Top of DATA FOR REVIEW

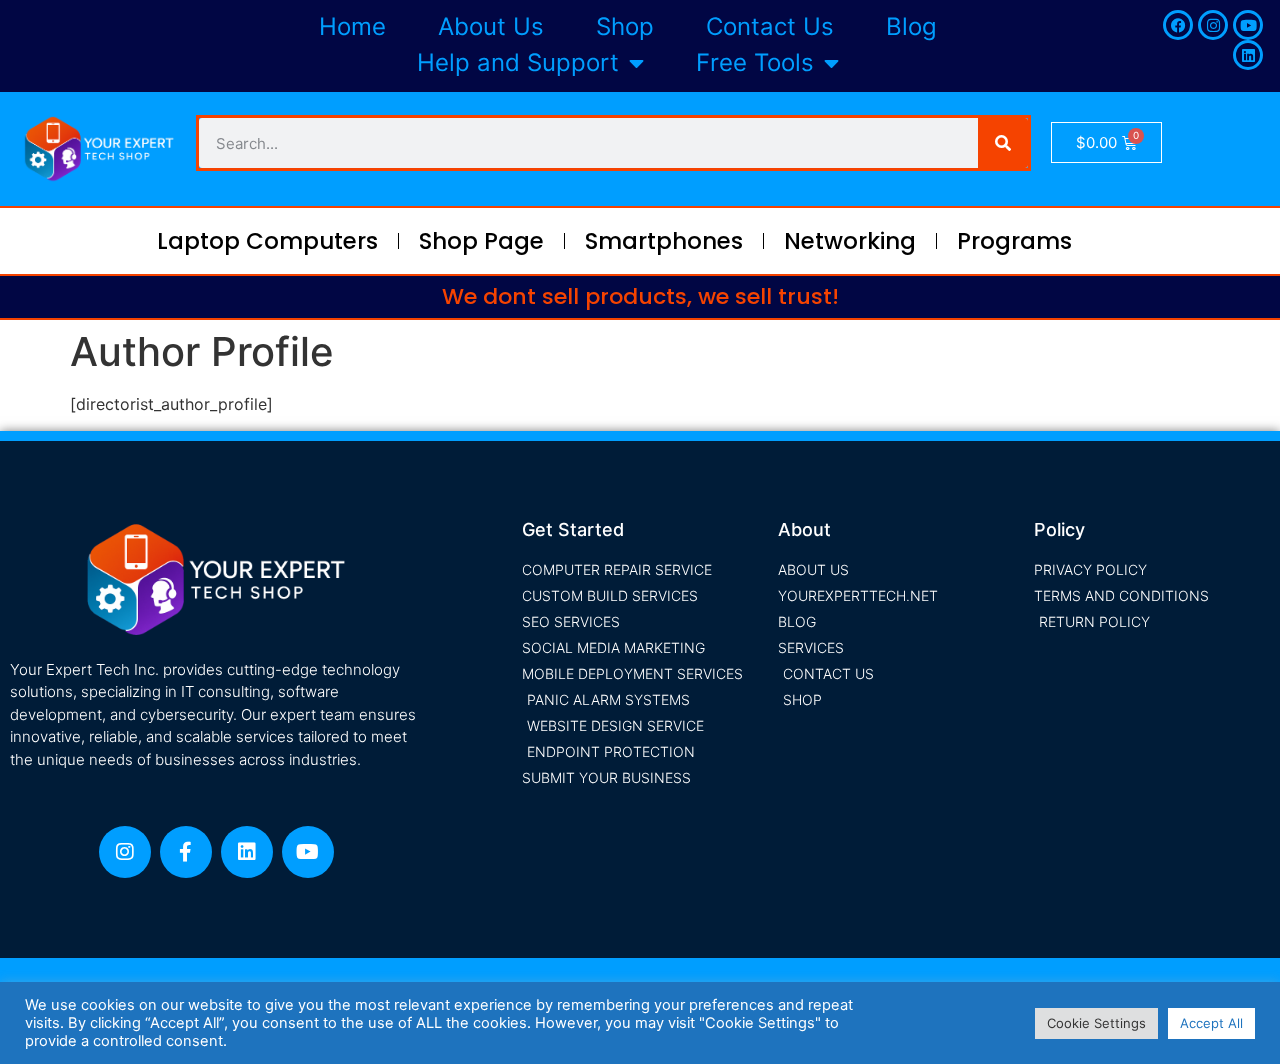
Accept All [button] (1211, 1023)
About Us (491, 26)
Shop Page (481, 241)
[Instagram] (1213, 25)
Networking (850, 241)
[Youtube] (1248, 25)
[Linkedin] (1248, 55)
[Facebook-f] (186, 852)
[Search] (1003, 143)
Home (352, 26)
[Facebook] (1178, 25)
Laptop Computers (267, 241)
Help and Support (518, 62)
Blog (911, 26)
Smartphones (664, 241)
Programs (1014, 241)
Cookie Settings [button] (1096, 1023)
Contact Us (770, 26)
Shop (625, 26)
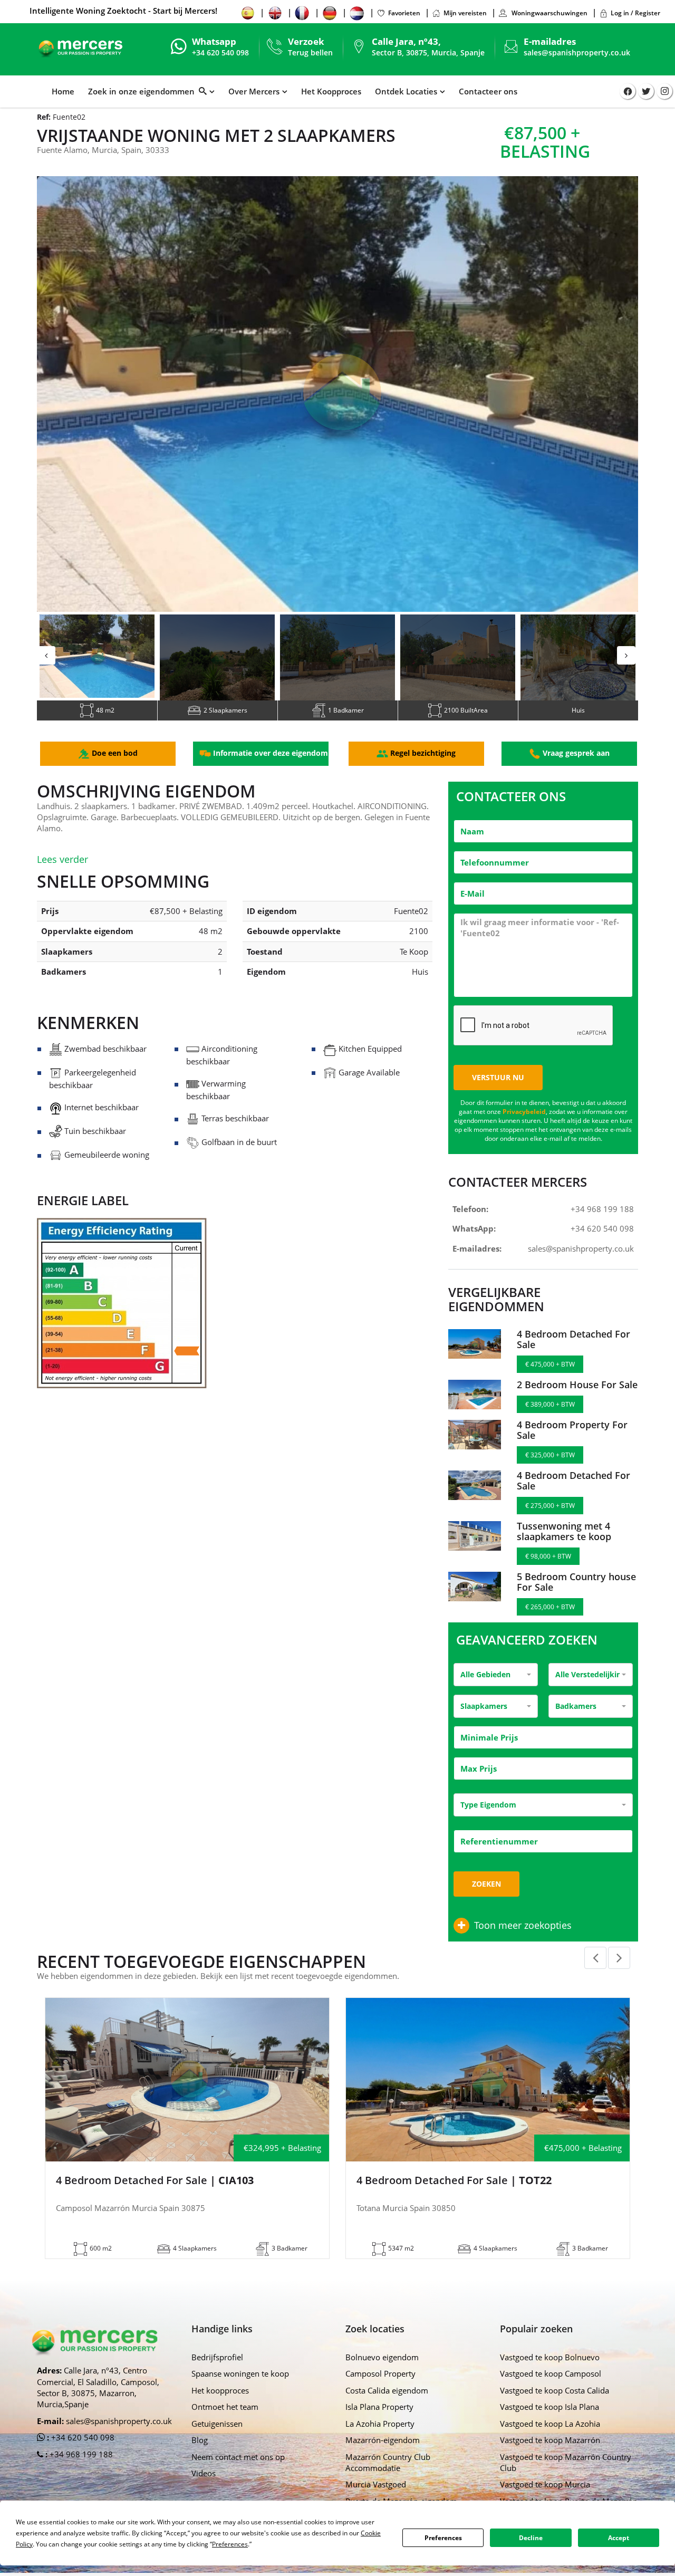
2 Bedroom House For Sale (577, 1399)
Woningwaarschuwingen (548, 12)
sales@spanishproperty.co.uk (577, 52)
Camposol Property (380, 2388)
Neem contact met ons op (238, 2472)
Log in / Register (635, 12)
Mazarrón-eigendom (382, 2455)
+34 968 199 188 (602, 1224)
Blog (199, 2455)
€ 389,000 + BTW (550, 1419)
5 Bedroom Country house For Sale (576, 1597)
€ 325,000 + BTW (550, 1470)
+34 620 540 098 (602, 1243)
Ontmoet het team (224, 2422)
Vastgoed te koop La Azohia (550, 2439)
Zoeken (486, 1899)
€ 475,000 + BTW (550, 1379)
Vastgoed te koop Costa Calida (554, 2405)
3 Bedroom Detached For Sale (457, 2196)
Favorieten (404, 12)
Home (63, 91)
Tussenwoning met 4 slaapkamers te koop (564, 1546)
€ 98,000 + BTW (548, 1571)
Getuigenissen (217, 2439)
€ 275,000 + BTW (550, 1520)
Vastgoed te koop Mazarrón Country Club (565, 2477)
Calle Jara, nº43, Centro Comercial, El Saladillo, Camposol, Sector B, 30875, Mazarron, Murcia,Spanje (98, 2402)
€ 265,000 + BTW (550, 1622)
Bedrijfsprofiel (217, 2372)
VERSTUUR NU (498, 1093)
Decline (531, 2537)
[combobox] (496, 1690)
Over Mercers (253, 91)
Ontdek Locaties (406, 91)
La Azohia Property (379, 2439)
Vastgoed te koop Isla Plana (549, 2422)
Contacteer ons (488, 91)
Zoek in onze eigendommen (143, 91)
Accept (618, 2537)
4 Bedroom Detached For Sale (573, 1354)
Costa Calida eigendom (386, 2405)
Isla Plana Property (379, 2422)
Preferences (443, 2537)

Bottom of DATA FOR REVIEW

Return all of the data exactly as written, and drop the pictures.

Accept All [button] (1211, 1023)
About Us (491, 26)
Shop Page (481, 241)
[Instagram] (1213, 25)
Networking (850, 241)
[Youtube] (1248, 25)
[Linkedin] (1248, 55)
[Facebook-f] (186, 852)
[Search] (1003, 143)
Home (352, 26)
[Facebook] (1178, 25)
Laptop Computers (267, 241)
Help and Support (518, 62)
Blog (911, 26)
Smartphones (664, 241)
Programs (1014, 241)
Cookie Settings [button] (1096, 1023)
Contact Us (770, 26)
Shop (625, 26)
2 Bedroom House For Sale (577, 1399)
Woningwaarschuwingen (548, 12)
sales@spanishproperty.co.uk (577, 52)
Camposol Property (380, 2388)
Neem contact met ons op (238, 2472)
Log in / Register (635, 12)
Mazarrón-eigendom (382, 2455)
+34 968 199 188 (602, 1224)
Blog (199, 2455)
€ 389,000 + BTW (550, 1419)
5 Bedroom Country house For Sale (576, 1597)
€ 325,000 + BTW (550, 1470)
+34 620 540 098 (602, 1243)
Ontmoet het team (224, 2422)
Vastgoed te koop La Azohia (550, 2439)
Zoeken (486, 1899)
€ 475,000 + BTW (550, 1379)
Vastgoed te koop Costa Calida (554, 2405)
3 Bedroom Detached For Sale (457, 2196)
Favorieten (404, 12)
Home (63, 91)
Tussenwoning met 4 slaapkamers te koop (564, 1546)
€ 98,000 + BTW (548, 1571)
Getuigenissen (217, 2439)
€ 275,000 + BTW (550, 1520)
Vastgoed te koop Mazarrón Country Club (565, 2477)
Calle Jara, nº43, Centro Comercial, El Saladillo, Camposol, Sector B, 30875, Mazarron, Murcia,Spanje (98, 2402)
€ 265,000 + BTW (550, 1622)
Bedrijfsprofiel (217, 2372)
VERSTUUR NU (498, 1093)
Decline (531, 2537)
[combobox] (496, 1690)
Over Mercers (253, 91)
Ontdek Locaties (406, 91)
La Azohia Property (379, 2439)
Vastgoed te koop Isla Plana (549, 2422)
Contacteer ons (488, 91)
Zoek in onze eigendommen (143, 91)
Accept (618, 2537)
4 Bedroom Detached For Sale (573, 1354)
Costa Calida eigendom (386, 2405)
Isla Plana Property (379, 2422)
Preferences (443, 2537)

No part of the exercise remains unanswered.